Manifestazione e scritte di protesta sulla saracinesca del covo neofascista
Firenze di nuovo in piazza contro la sede di Futuro Nazionale
La sindaca Funaro stigmatizza le ronde dei vannacciani ma non chiude la loro né le sedi delle altre organizzazioni neofasciste
Redazione di Firenze
Dopo la mobilitazione del 28 marzo Firenze antifascista è tornata in piazza il 9 aprile per ribadire l'assoluta contrarietà all’apertura della sede di Futuro Nazionale, il movimento politico d'estrema destra di Roberto Vannacci. L'iniziativa è stata promossa dal comitato “Cittadini Tanucci piazza aperta”, insieme ad Anpi, Arci, Cospe, Cgil e altre sigle politiche sindacali e sociali fiorentine.
Dal cantiere Esselunga di via Mariti, luogo simbolico in cui persero la vita cinque operai, è partito un corteo di diverse centinaia di manifestanti che ha attraversato il quartiere sostando in piazza Dalmazia, teatro dell'omicidio di due ragazzi senegalesi ad opera di una camicia nera di Casapound, e in via del Romito per concludersi in piazza Leopoldo, attraversando anche piazza Tanucci dove si trova la sede provinciale del ricettacolo di Vannacci.
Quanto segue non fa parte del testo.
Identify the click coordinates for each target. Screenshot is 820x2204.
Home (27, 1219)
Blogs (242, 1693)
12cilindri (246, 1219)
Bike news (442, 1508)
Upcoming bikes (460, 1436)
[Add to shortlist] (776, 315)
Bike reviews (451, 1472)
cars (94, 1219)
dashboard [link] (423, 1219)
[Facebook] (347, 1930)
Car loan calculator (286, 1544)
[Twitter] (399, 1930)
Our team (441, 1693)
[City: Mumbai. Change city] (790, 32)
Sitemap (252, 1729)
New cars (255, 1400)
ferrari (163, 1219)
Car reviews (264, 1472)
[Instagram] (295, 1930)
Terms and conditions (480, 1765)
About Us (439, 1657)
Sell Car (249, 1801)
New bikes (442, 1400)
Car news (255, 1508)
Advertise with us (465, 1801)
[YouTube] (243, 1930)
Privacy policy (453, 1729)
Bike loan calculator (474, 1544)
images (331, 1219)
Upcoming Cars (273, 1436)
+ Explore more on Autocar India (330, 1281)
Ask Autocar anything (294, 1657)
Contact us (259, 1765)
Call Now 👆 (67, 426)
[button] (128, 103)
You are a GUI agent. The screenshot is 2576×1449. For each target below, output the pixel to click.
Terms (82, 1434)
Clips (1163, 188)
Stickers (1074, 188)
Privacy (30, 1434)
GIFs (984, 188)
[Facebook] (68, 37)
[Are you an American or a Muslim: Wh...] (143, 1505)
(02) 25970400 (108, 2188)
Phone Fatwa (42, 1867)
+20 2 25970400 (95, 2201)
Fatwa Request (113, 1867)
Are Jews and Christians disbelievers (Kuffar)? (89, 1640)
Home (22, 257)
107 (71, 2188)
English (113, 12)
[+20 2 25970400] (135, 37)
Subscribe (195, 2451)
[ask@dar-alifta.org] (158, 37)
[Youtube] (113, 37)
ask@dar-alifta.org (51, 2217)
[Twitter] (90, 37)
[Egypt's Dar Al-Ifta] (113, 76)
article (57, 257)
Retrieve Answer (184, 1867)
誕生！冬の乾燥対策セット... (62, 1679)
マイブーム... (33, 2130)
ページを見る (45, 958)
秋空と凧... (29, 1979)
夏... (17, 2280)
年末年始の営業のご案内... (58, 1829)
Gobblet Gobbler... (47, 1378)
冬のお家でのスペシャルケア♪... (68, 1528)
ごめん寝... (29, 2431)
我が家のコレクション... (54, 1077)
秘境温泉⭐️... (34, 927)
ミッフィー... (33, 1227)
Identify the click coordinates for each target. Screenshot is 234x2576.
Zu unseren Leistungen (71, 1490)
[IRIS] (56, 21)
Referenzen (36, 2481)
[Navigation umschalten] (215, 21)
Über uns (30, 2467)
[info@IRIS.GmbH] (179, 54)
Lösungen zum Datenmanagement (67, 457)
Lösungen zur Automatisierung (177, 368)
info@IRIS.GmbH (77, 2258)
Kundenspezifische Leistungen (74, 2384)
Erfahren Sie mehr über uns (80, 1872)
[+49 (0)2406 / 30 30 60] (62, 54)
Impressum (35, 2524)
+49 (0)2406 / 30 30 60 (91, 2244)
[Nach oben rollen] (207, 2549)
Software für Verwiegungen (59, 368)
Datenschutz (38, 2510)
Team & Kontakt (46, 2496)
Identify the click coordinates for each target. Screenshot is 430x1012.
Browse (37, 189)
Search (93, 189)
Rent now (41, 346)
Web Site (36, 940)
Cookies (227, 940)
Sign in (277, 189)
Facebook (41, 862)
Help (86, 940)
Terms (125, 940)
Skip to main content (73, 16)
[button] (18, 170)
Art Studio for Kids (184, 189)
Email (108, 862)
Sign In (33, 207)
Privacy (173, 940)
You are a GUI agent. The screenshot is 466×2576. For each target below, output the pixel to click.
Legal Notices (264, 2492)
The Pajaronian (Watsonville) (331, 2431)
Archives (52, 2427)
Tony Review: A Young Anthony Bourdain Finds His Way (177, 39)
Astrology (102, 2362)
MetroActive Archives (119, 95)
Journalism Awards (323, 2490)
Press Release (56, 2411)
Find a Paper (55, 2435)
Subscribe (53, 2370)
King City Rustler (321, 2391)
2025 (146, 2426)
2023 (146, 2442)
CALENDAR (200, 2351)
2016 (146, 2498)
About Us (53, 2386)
Il serpentone era aperto dallo striscione con la scritta “Firenze antifascista e antirazzista” ed ha sfilato con musica, striscioni, fischietti e slogan contro fascismo e razzismo.
Già all'indomani dell'inaugurazione della sede la saracinesca era stata imbrattata dalla scritta “Remigra nelle fogne”, dal chiaro senso antifascista, e alcune denunce avevano obbligato di fatto la sindaca Funaro a esprimere perplessità sulle ronde serali lungo alcune tratte della Tramvia della quale era stata protagonista Futuro Nazionale. Funaro aveva dichiarato che “non è con queste ‘passeggiate’ che si risolve il problema della sicurezza in città”; in realtà, va detto, le “passeggiate” sono ronde squadriste ed è lei che deve muoversi rapidamente per chiudere tutte le sedi delle organizzazioni neofasciste del territorio, in particolare quelle di Futuro Nazionale, di Casapound e di Casaggì che sotto la protezione delle istituzioni borghesi imperversano in città da anni. A tal proposito il Comitato provinciale del PMLI si era espresso immediatamente sull'inaugurazione di quest'ultimo covo neofascista attraverso un comunicato stampa.
Tra i partecipanti all'iniziativa la CGIL che per voce di Elena Aiazzi, della segreteria fiorentina, che fra le tante dichiarazioni in merito al ruolo di Futuro Nazionale e all'ideologia che si porta dietro, ha affermato anche: “Qualcuno ci dice che gli stiamo dando visibilità. Non è facile trovare un punto di equilibrio, ma noi dobbiamo fare in modo che non si dica che non li avevamo visti arrivare”. Per noi devono moltiplicarsi le iniziative di protesta per ottenere la chiusura delle sedi neofasciste. Su questo punto l'immobilismo è complicità e le masse popolari di Firenze, Medaglia d'oro alla Resistenza, sanno bene da che parte stare.